*What you need to do:*
Pick out every line of the records that contains the word "Identify", and copy each one in full.
Given information section start
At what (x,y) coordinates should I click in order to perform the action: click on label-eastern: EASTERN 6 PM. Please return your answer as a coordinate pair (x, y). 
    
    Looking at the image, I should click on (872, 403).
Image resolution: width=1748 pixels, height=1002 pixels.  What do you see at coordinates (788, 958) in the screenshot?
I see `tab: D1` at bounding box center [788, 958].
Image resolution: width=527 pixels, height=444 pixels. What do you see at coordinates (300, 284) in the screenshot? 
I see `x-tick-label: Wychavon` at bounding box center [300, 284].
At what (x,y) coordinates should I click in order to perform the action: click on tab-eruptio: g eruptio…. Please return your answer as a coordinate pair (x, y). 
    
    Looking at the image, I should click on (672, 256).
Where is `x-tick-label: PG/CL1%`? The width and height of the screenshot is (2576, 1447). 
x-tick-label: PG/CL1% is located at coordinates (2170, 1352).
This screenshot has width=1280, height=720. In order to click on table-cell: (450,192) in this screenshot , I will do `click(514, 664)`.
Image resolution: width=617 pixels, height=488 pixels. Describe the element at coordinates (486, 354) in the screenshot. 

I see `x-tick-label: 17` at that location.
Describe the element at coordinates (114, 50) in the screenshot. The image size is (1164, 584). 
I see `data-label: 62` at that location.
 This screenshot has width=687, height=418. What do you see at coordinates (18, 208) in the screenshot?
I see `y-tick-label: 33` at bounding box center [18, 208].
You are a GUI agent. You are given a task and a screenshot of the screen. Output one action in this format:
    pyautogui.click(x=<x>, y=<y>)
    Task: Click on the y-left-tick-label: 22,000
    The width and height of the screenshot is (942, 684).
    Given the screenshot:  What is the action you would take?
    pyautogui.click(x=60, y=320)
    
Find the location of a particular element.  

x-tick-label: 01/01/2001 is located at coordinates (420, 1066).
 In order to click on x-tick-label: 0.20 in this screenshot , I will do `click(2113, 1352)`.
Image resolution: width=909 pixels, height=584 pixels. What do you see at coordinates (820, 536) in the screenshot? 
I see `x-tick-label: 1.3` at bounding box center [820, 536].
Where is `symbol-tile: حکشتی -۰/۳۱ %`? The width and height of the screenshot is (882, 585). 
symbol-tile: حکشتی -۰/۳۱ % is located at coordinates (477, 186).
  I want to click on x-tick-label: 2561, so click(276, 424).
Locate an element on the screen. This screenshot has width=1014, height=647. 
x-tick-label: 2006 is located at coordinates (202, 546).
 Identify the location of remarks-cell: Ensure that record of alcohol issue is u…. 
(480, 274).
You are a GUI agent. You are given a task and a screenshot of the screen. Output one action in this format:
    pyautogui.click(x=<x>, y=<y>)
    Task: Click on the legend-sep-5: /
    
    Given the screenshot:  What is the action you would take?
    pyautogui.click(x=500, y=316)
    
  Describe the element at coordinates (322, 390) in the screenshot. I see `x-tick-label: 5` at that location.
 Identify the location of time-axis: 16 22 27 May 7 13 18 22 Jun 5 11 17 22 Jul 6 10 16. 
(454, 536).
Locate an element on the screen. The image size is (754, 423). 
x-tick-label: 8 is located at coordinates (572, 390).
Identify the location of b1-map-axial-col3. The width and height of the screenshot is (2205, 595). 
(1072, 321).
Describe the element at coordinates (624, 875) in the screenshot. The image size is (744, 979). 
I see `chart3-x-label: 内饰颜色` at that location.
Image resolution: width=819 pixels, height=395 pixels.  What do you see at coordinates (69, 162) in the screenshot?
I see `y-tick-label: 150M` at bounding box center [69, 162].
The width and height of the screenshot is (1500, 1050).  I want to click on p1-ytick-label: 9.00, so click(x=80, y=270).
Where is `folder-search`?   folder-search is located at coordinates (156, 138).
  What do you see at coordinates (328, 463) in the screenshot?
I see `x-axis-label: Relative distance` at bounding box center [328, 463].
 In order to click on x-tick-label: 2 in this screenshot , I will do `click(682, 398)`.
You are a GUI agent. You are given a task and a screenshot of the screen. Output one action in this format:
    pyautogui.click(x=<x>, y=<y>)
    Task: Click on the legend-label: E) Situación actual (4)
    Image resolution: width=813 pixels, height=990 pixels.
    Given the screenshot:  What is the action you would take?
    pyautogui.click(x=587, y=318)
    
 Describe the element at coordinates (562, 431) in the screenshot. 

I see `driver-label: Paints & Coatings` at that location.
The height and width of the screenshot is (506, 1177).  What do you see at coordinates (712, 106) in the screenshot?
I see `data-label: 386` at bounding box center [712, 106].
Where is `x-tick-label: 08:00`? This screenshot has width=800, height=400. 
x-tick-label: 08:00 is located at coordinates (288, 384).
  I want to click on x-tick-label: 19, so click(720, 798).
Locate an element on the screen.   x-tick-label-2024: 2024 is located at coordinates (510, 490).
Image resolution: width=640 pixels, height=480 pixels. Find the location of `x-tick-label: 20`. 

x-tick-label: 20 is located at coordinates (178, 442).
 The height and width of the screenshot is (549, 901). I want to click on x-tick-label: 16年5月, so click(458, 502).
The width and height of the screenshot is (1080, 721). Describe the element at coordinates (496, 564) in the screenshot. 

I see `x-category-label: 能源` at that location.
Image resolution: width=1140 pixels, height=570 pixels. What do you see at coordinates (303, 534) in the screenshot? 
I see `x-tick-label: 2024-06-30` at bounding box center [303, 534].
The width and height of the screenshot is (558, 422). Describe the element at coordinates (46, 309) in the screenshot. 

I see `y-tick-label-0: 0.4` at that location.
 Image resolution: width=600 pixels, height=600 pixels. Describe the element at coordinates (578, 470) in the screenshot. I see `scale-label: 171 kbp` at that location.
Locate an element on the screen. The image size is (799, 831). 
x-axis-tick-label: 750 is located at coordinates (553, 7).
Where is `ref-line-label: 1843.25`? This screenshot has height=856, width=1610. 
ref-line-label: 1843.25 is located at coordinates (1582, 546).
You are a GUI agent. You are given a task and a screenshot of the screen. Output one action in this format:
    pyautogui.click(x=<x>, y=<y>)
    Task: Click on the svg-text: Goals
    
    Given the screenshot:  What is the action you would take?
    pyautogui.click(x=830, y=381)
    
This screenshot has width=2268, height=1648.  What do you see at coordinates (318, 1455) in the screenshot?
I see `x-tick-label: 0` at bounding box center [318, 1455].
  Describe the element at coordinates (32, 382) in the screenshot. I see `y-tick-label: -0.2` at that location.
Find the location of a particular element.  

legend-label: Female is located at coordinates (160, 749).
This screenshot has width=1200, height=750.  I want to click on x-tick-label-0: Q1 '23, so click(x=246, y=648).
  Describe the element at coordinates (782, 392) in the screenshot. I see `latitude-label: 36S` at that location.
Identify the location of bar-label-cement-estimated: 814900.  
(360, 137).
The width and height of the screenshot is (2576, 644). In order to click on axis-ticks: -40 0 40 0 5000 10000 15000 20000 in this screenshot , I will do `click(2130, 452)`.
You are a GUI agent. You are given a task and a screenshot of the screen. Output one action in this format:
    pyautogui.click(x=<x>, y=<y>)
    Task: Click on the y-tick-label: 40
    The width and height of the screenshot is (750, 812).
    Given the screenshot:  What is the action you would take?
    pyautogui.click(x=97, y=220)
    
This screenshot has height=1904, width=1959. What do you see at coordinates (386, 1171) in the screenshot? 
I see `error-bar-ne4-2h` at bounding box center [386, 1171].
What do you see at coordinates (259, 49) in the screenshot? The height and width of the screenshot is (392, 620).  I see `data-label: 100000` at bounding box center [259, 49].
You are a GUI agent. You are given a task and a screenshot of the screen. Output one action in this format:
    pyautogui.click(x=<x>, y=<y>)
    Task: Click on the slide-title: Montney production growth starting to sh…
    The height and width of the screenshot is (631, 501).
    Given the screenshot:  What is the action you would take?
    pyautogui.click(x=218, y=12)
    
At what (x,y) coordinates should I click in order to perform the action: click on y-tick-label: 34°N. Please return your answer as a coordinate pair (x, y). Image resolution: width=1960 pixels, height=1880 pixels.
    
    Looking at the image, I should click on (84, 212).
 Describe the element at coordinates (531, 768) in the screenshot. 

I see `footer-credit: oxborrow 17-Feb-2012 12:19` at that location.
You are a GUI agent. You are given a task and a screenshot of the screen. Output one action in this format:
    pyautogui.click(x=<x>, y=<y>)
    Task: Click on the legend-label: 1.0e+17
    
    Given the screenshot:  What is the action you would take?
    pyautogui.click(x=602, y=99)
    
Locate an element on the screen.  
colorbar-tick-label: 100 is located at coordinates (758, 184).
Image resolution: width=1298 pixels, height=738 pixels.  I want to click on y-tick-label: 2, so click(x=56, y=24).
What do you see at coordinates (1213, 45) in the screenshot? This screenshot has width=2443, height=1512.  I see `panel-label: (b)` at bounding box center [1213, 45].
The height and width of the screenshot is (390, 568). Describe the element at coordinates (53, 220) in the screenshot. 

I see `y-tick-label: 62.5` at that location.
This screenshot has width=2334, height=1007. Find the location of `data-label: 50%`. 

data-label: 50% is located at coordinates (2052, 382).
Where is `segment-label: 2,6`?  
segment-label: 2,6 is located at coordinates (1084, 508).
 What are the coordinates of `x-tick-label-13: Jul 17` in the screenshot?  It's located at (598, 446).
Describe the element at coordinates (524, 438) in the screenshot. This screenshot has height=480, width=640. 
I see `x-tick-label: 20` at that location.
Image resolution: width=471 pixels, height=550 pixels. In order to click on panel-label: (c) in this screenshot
Given information section end
*Response to this exercise:*
 Identify the location of remarks-cell: Ensure that record of alcohol issue is u…. 
 Identify the location of time-axis: 16 22 27 May 7 13 18 22 Jun 5 11 17 22 Jul 6 10 16. 
Identify the location of b1-map-axial-col3. The width and height of the screenshot is (2205, 595). 
Identify the location of bar-label-cement-estimated: 814900.  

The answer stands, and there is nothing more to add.